Muchas veces pase por allí. Pero
confieso que nunca me detuve a verlo de cerca. Me refiero al Parque Vinicio
Adames. Ese espacio verde que está en Hoyo de la Puerta, justo antes de tomar
rumbo hacia la Autopista Regional del Centro. Sí, ese mismo que está pensando,
el parque que tiene el molino en la entrada. Bueno... si a esas aspas desgastadas se le puede llamar así.
Lo cierto es que el fin de semana
pasado quería hacer algo diferente y se me ocurrió ir a conocerlo. Total, qué
podía perder. Por lo menos, no iría sola, pues mi esposo siempre se suma. La
verdad, no le queda otra. La cuestión es que unos amigos se animaron y allí sí me angustie:
¿Y si el parque está hecho un desastre? ¿Si está desolado y lo que produce es miedo?
Ay, Cristo, qué pena con esa gente. Bueno, nada, yo les advertí.
Pero cuál sería mi sorpresa que el
Parque Vinicio Adames resultó ser un espacio verde de lo más acogedor. Está
bien mantenido. Tiene su público. Sobre todo, muchas familias árabes (no sé por
qué). Y, bueno, la gente hace sus parrillitas, su picnic, reposa en la grama.

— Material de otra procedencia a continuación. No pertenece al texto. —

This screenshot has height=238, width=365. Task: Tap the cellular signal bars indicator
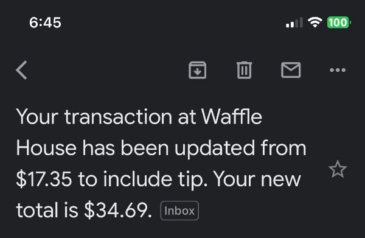(294, 23)
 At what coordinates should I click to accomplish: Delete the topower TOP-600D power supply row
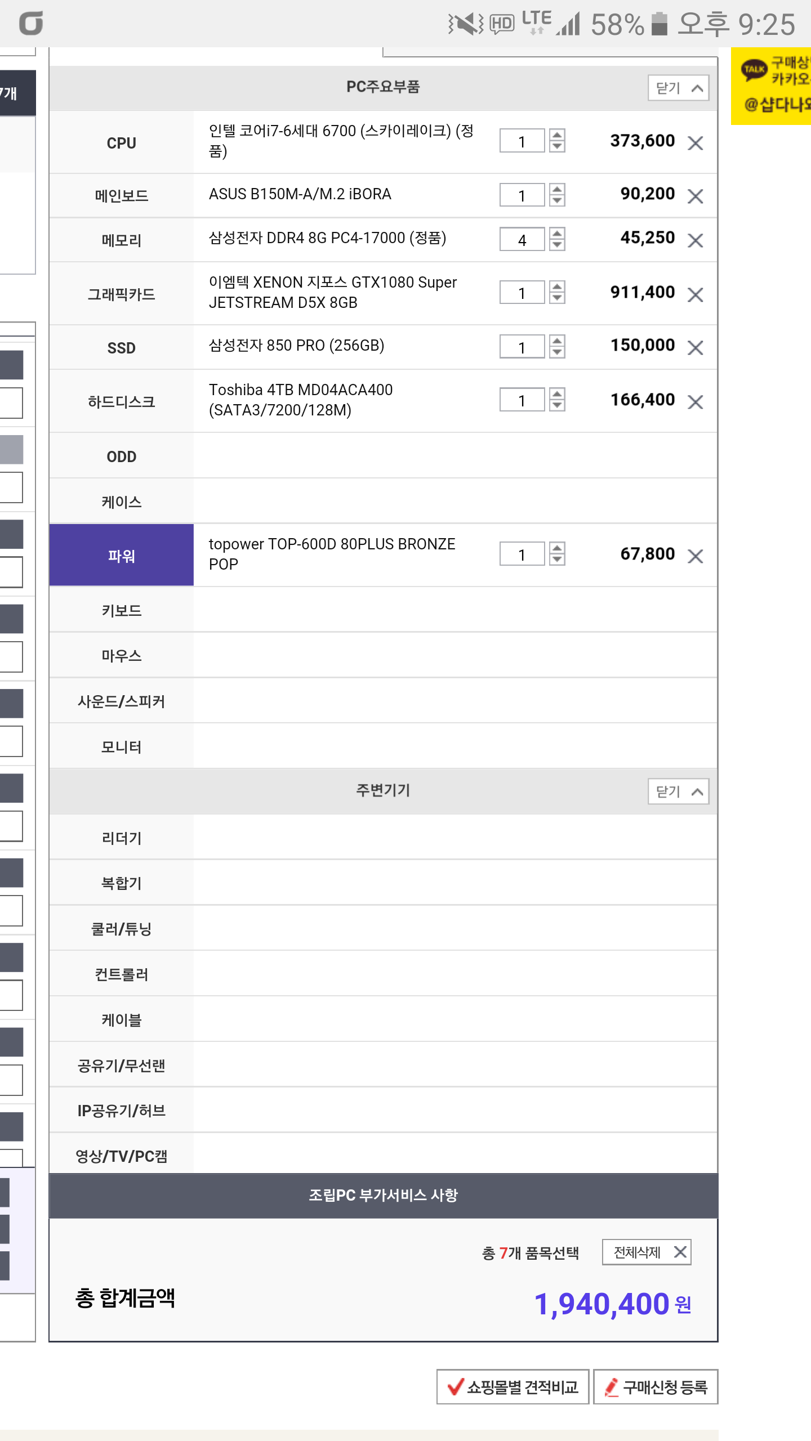pos(696,556)
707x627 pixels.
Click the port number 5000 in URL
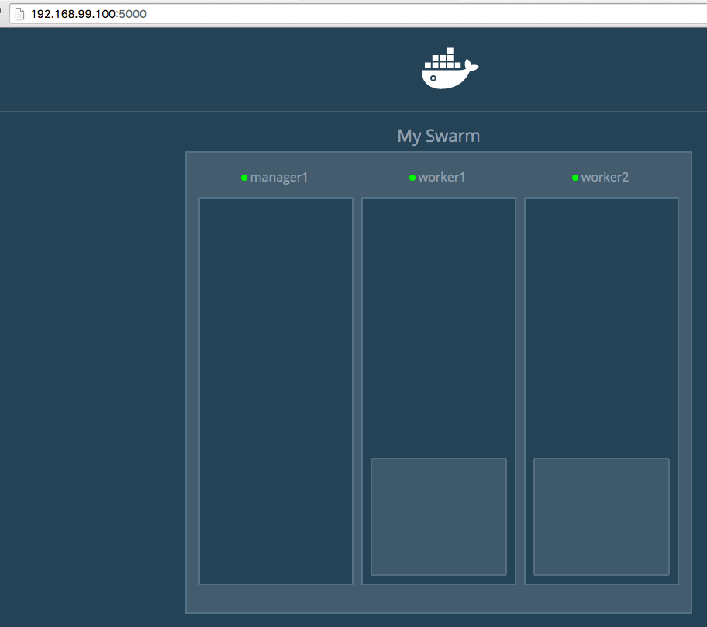[133, 14]
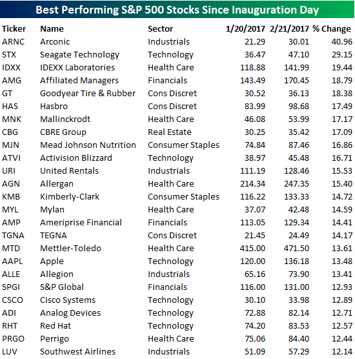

De lo más chévere, la verdad.
Lo recorrimos. Conocimos el campo
de béisbol, que estaba repleto de jugadores de softball. Y llegamos hasta un
área de acampar, que estaba totalmente desolada. Tanto así que un vigilante subió a sugerirnos que no estuviéramos por esos lados, porque habían tenido problemas
con los habitantes de un barrio cercano. ¡Gracias, a bajar se ha dicho! Justo en ese momento, nuestro amigo recordó que hace unos meses había ocurrido un atraco masivo en ese parque. ¡Caramba, a buena hora me entero! :S
¿Qué se hace en ese caso? ¿Irnos
o quedarnos? Ya estábamos allí, qué más. Tampoco se puede satanizar a un
espacio público por la actuación puntual de unos delincuentes. Si lo abandonamos, entonces le estaríamos dando carta blanca para seguir haciendo lo que se les dé la gana. Así que
extendimos el mantel en la zona de picnic y nos quedamos disfrutando de ese
especio verde, que abrió sus puertas en 1973 y que en 1976 se bautizó con el nombre del director del orfeón universitario que murió en el accidente aéreo.
Al salir, fuimos directo a comer la
especialidad gastronómica de la zona: conejo. Y dónde más que en el restaurante
Aurelia. Un lugar de lo más pintoresco, con mesones de madera donde los
mesoneros le colocarán tres bandejas metálicas con papas, ensaladas y en
conejo. Simple, pero demasiado sabroso. Así que lo que comenzó siendo un
invento con aires un poco pesimistas, terminó siendo un gran paseo.
Creo que a veces hay
que darle chance a esta ciudad, aunque muchos nos digan lo contrario.